In Shwet Pathorer Thala (1992), director Prabhat Roy had put antiquated traditions under the scanner. Through Aparna Sen and Dipankar Dey’s relationship, he had highlighted the need for companionship in their advanced years. This theme resonates in the friendship between Gaur and Kusum in Projapoti. The long lost friends have a chance encounter and rekindle their camaraderie. With the passage of time, they realise the void in their respective lives can be filled if they stay together. Society’s knee-jerk reaction to their decision is on expected lines.

Dev’s Joy and his co-worker Mala (played by Shweta Bhattacharya) also develop a soft corner for each other as the story progresses. However, their feelings are not bracketed under any label. The fate of their relationship remains open-ended.

Dev and Mithun carry the film on their shoulders

Dev and Mithun are the backbone of this family drama. They share an infectious chemistry which is rarely seen in mainstream Bengali films these days. Mithun beautifully captures the insecurities of a single father. He does play to the gallery at times, and goes overboard in his delivery, but his larger-than-life style is balanced by Dev’s restrained performance. Despite sharing screen space with a film legend, he holds his fort, and delivers a nuanced act. The actor gets better of the star in Dev, which makes him a charmer. Mithun also delivers some of the finest emotional scenes with Mamata Shankar — the Mrigayaa pair have reunited on screen after 46 years. 

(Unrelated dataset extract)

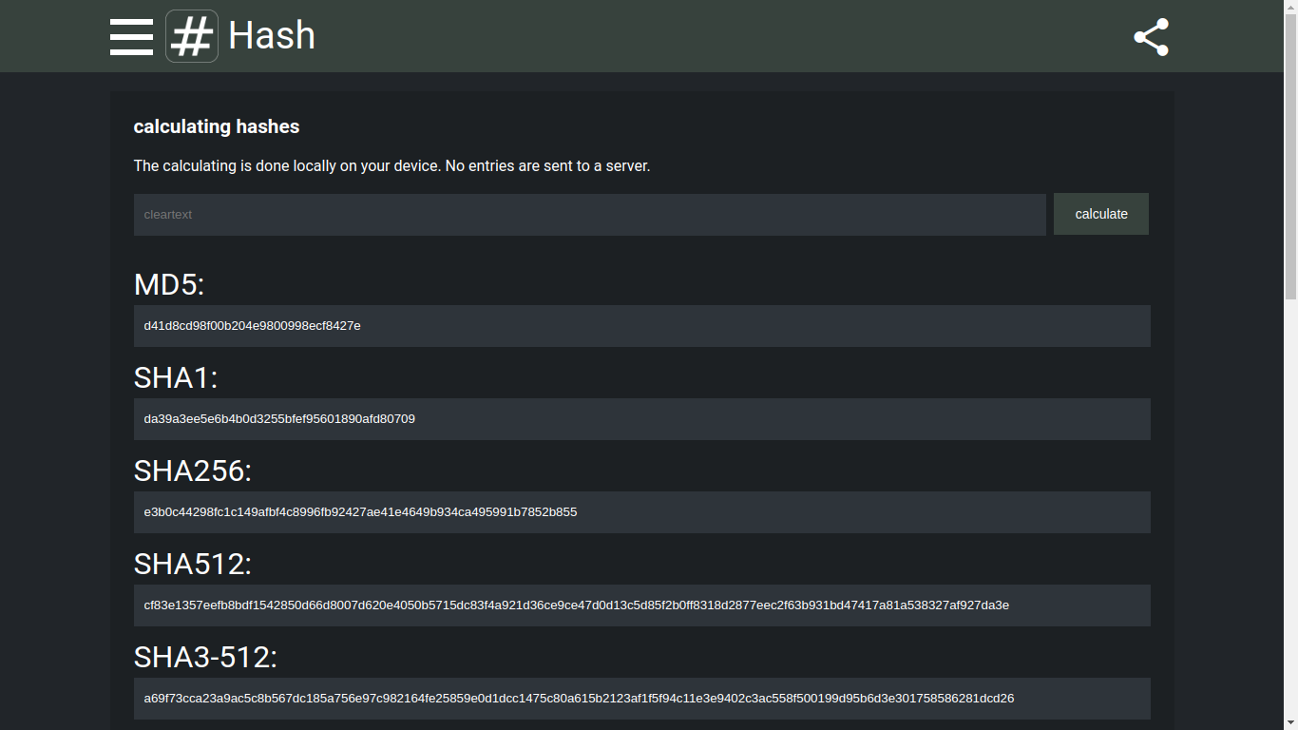This screenshot has height=730, width=1298.
Task: Click the SHA256: heading label
Action: (193, 471)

Kharaj Mukherjee as Gaur’s friend-cum-neighbour adds the much-needed comic relief in his ubiquitous flamboyant style. Koneenica Banerjee as Gaur’s daughter and Ambarish Bhattacharya as her husband share important life lessons in the garb of humour. Koushani Mukherjee has a delectable presence in a short but impactful screen outing. Shweta Bhattacharya’s Mala was impressive, but deserved a meatier role.